The final days of tsarist Russian finds peasant Elena starving while nursing her dying mother in her depressing rural village.  A long abandoned train surprisingly arrives in the village and with it Ekaterina, a wealthy young lady on her way to meet the Tsar 's nephew as a possible marriage candidate.  The two strike up an unlikely friendship mostly out of boredom.  The story really gets rolling when the girls mistakenly trade places, placing Elena in the now moving train and Ekaterina abandoned in the starving village.  Elena manages to fool her elderly poor-sighted aunt and begins to learn the ways of the gentry.  She discovers the legendary Firebird on route to Saint Petersberg and witnesses it laying an egg and dying.  Meanwhile, Ekaterina, while lost in the woods, gets picked up by Baba Yaga, her talking cat, and house moving about on chicken legs and presents to the famous witch the Fabrige egg meant as a gift for the Tzar.  The girls are reunited in Saint Petersberg at the ball in honor of the Tsar's cousin, Prince Anton.  Anton is a restless soul and befriends the two girls.  Saint Petersberg is suffering from extreme flooding brought about by the awakening of the legendary Russian ice-dragon.  The three young people travel with Baba Yaga in her unusual house to retrieve the Firebird's egg, put the ice-dragon back to sleep and to restore Russia back to its natural harmony, meeting more unusual characters and facing life-changing challenges along the way.

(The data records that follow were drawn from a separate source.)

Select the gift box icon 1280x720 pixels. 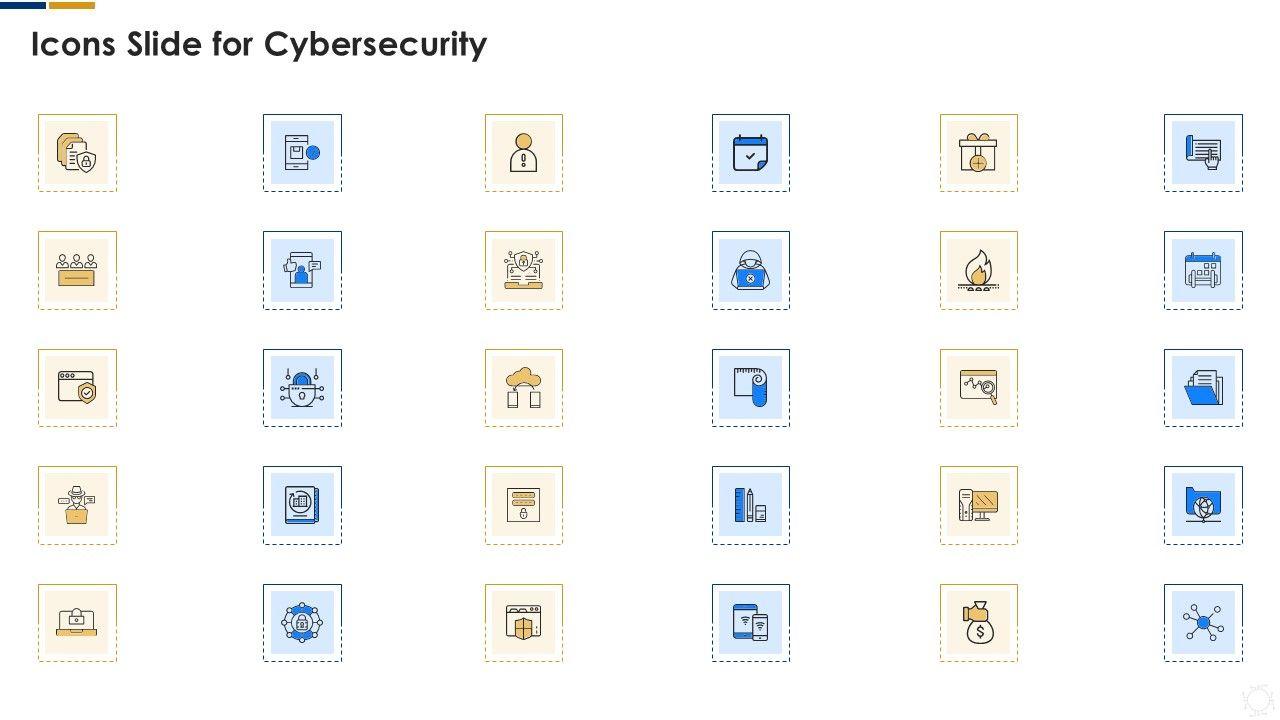click(978, 153)
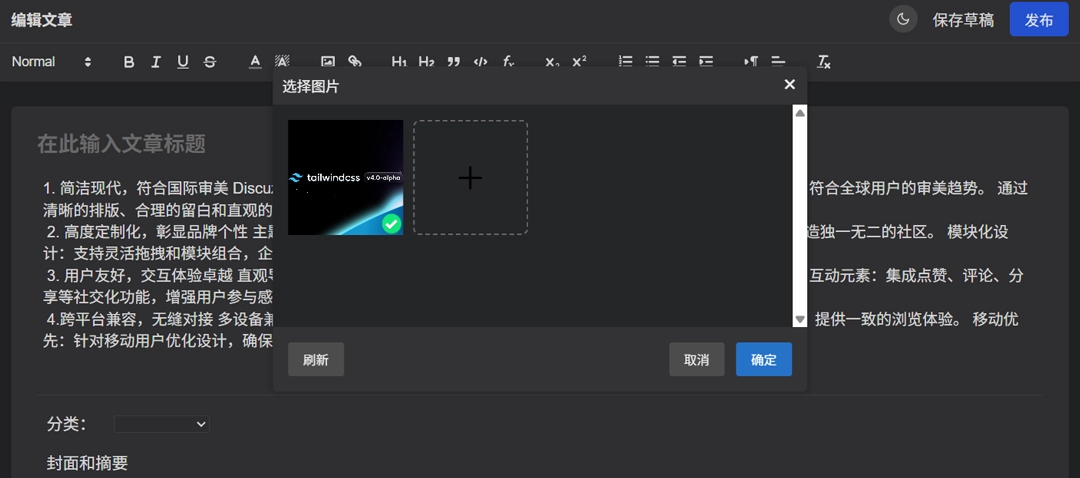Open the text color picker
The image size is (1080, 478).
pyautogui.click(x=255, y=62)
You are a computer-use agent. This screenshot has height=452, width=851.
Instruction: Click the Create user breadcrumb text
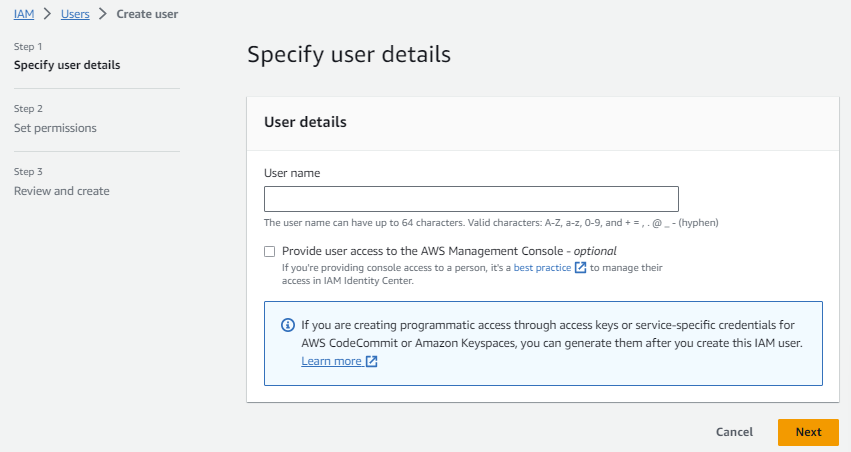148,14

No one knows their way around a folktale quite like Gregory Maguire.  He is well known for his renderings on famous folktales for adults (Wicked) and humorous stories for kids.  Egg & Spoon is a mixture of the two.  Russian folklore is fabulous and fascinating and often over- looked.  Its really cool that Maguire brings it to the public consciousness.  Egg & Spoon reminds me of a Russian American Gods (Gaiman), bringing together many Russian legends.  There is humor throughout the book, which helps to lighten the very serious themes.  Baby Yaga certainly steals the show and is the most interesting character I have come in contact with for some time.Throughout the folktale weaves history, specifically the events leading to the Russian Revolution and class struggle.  Coincidentally I am simultaneously reading The Family Romanov (Fleming), a superbly written account of the family of the last Tzar of Russia and the revolution.  I love it when my reading overlaps like this!  Egg & Spoon is Maguire at his best.  It is brilliantly written and every word is intentional.  Several time I had to stop reading to re-read a brilliant passage.  My only question with this book is: who is the audience?  Like Wicked and other adult titles by Maguire the book is dense and reads very slowly.  I don't think many kids would have the patience to get through it or understand much of what is going on.  This book would never have been published pre-Wicked, but Maguire can write what he likes now.  I bought this book for my library because I serve a Russian community who may be interested in it and Maguire's adult fans will be looking for it.  I don't think kids will pick it off the shelf and dig in.  This said, I can answer my own question concerning Egg & Spoon's audience.  Its crusty old children's librarians, such as myself, with an interest in folklore.  It certainly works for me that Maguire can now write what he likes, because we both like the same things.  I just don't know any young people that share our sentiments.